Sunday, January 6, 2013
No More Buzzer Please
Anyway, as I was mocking 16 and 17 year-olds for missing free throws, the sound of the buzzer began to ignite some PTSD from my past high school basketball career. With a slight cold shiver I remembered the time I attempted to drive on a rather large girl in the paint, hoping to draw a foul, when all that occurred was me slamming into her and then slamming my head against the floor. After a few moments of lying on the ground, I got back up, continued playing, got a pass from my teammate and shot the ball directly into the stands. As the ball landed in the lap of an innocent spectator the buzzer rang and so did my head. Apparently, I was, how do you say, suffering from a brain concussion....so that was pretty awesome.
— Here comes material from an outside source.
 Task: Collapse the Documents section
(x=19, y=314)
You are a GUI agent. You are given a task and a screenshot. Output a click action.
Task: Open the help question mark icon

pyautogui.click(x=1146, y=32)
And then there was the time as a freshman, when the buzzer signified the end of my personal humiliation. What do I mean? Well, as a freshman I made varsity - which, before you get all impressed, actually meant I scored myself a prime seat at the end of the bench. So, there I sat, watching our team, who happened to be one of the best in the state, destroy opposing schools again and again. At first I used to love the smack down we, sorry I meant, they, would inflict on other teams, but then I started to dread the fourth quarter because inevitably it would go like this: We would be up by twenty of thirty points and my coach would start to sub. EVERYONE would be given some scrub time to run up the score and cause some meaningless fouls. And then, just when there was about 14 or 9 seconds left on the clock, my coach, Mr. White, who is actually a black man, would finally lean down the bench and grunt, "Soulier get in." Get in? And do what exactly? Stretch the refs and make sure they don't have any pulled muscles? Sweep the floor? Oh, wait, I know...inbound the freaking ball. I swear, it was like the guy waited for just the right moment to ensure I was going to be completely humiliated. And my poor parents. What were they supposed to do? Clap for their daughter, who's greatest contribution to the game was throwing the ball into play? You know a monkey could do the same thing?
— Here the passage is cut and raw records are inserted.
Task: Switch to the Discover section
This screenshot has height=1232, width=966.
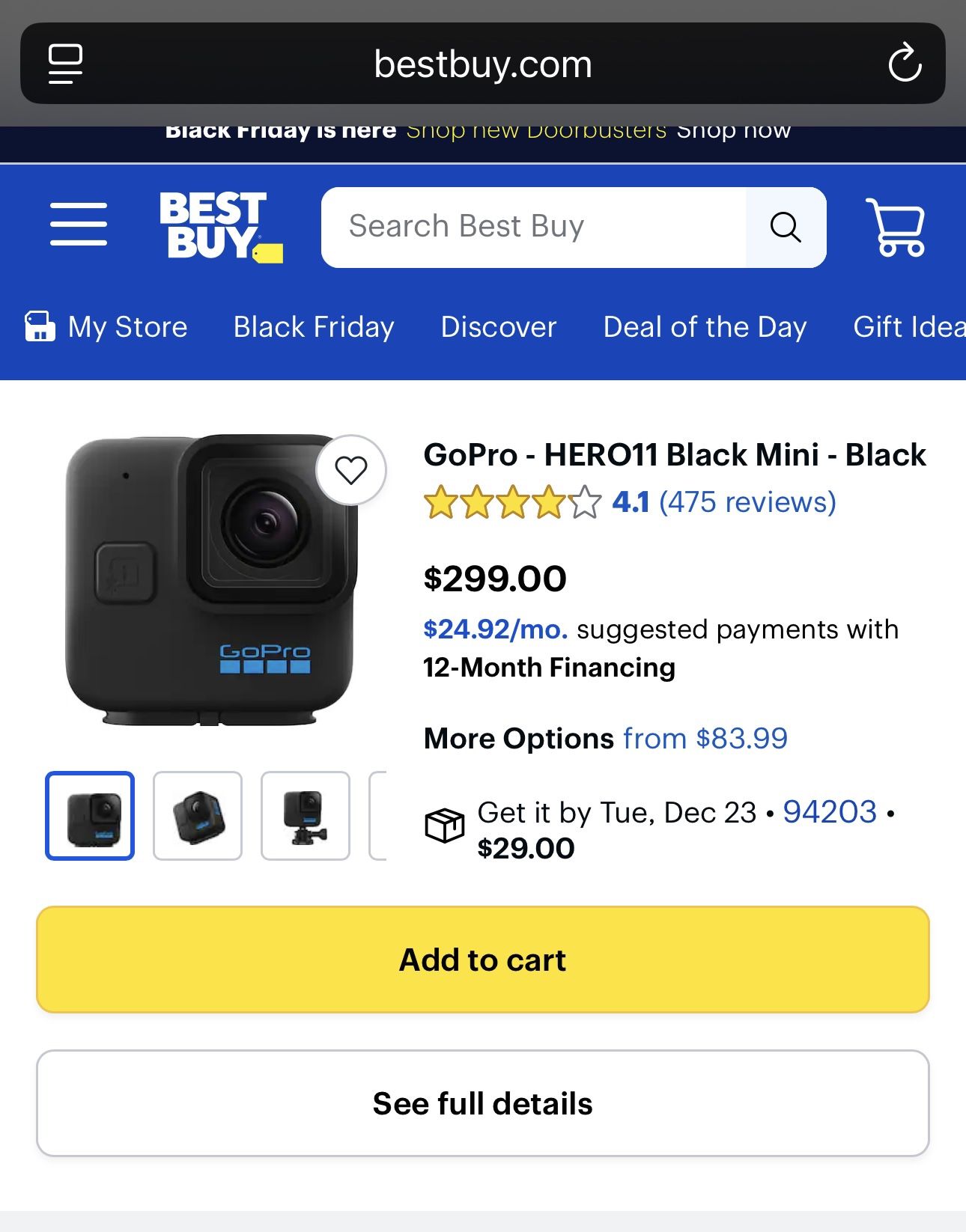Action: pos(497,327)
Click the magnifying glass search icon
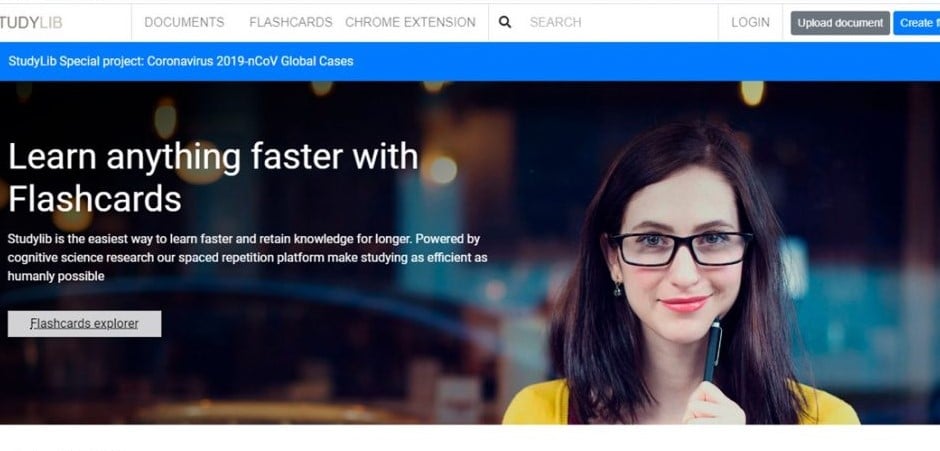The width and height of the screenshot is (940, 451). point(505,22)
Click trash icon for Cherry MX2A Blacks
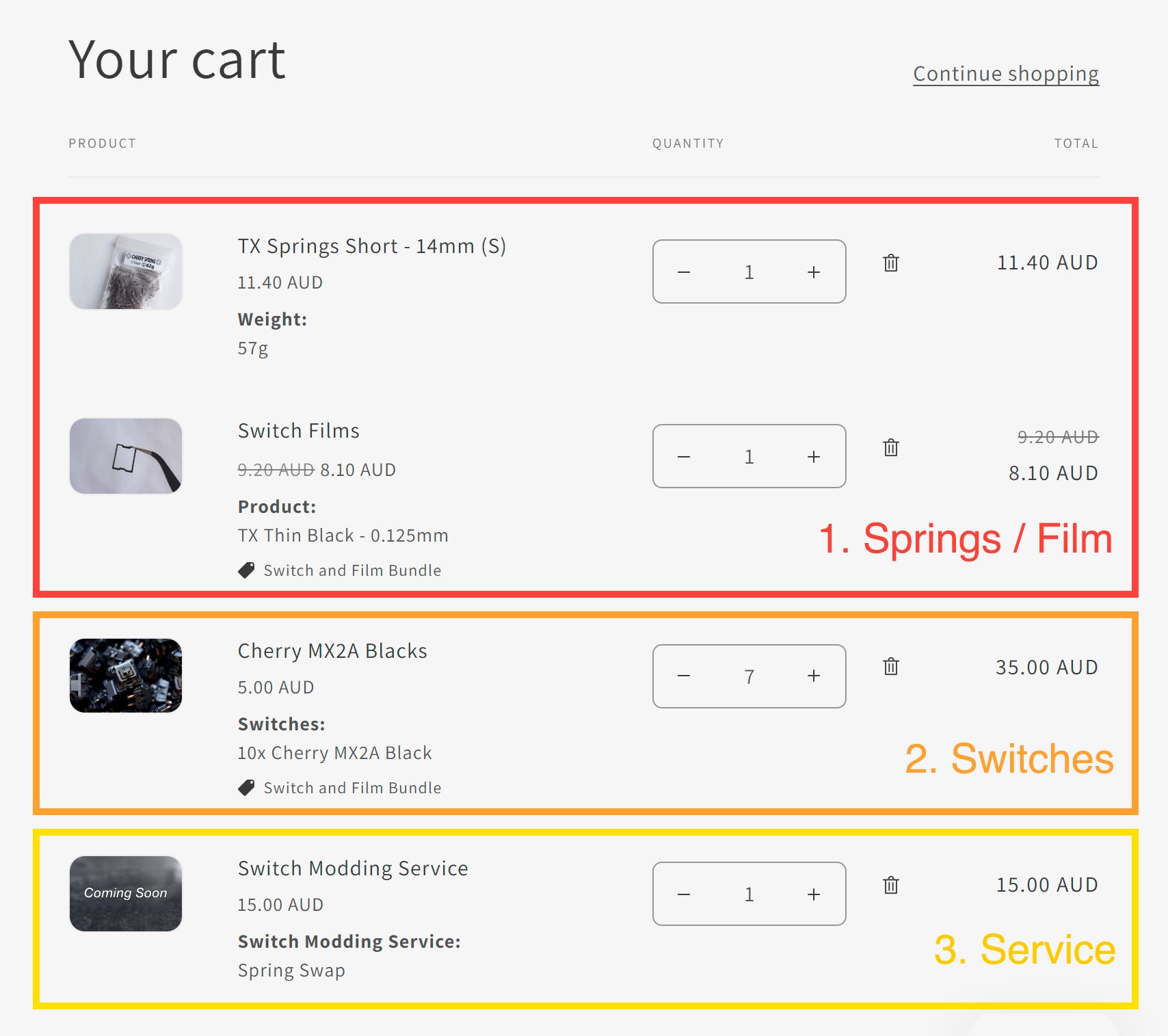Screen dimensions: 1168x1036 (890, 667)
So, there I would go - kneel next to the scorer's table, wait for the buzzer, point to some other idiot, who had to feel like a complete moron for getting taken out by the "inbounding girl," carelessly take the ball from the waiting ref, and just like a mindless zombie, throw the ball to another sad teammate. And then it would come...just as I was walking up the court...the buzzer...ringing like a shout of freedom from the rafters. Sometimes it would take 6 seconds for it to ring and other times my misery would be slightly prolonged, but when it came, oh how sweet the release of my humiliation it was.
So, beware friends. If you find me with my head between my legs during a basketball game, just know, I'm carrying some baggage.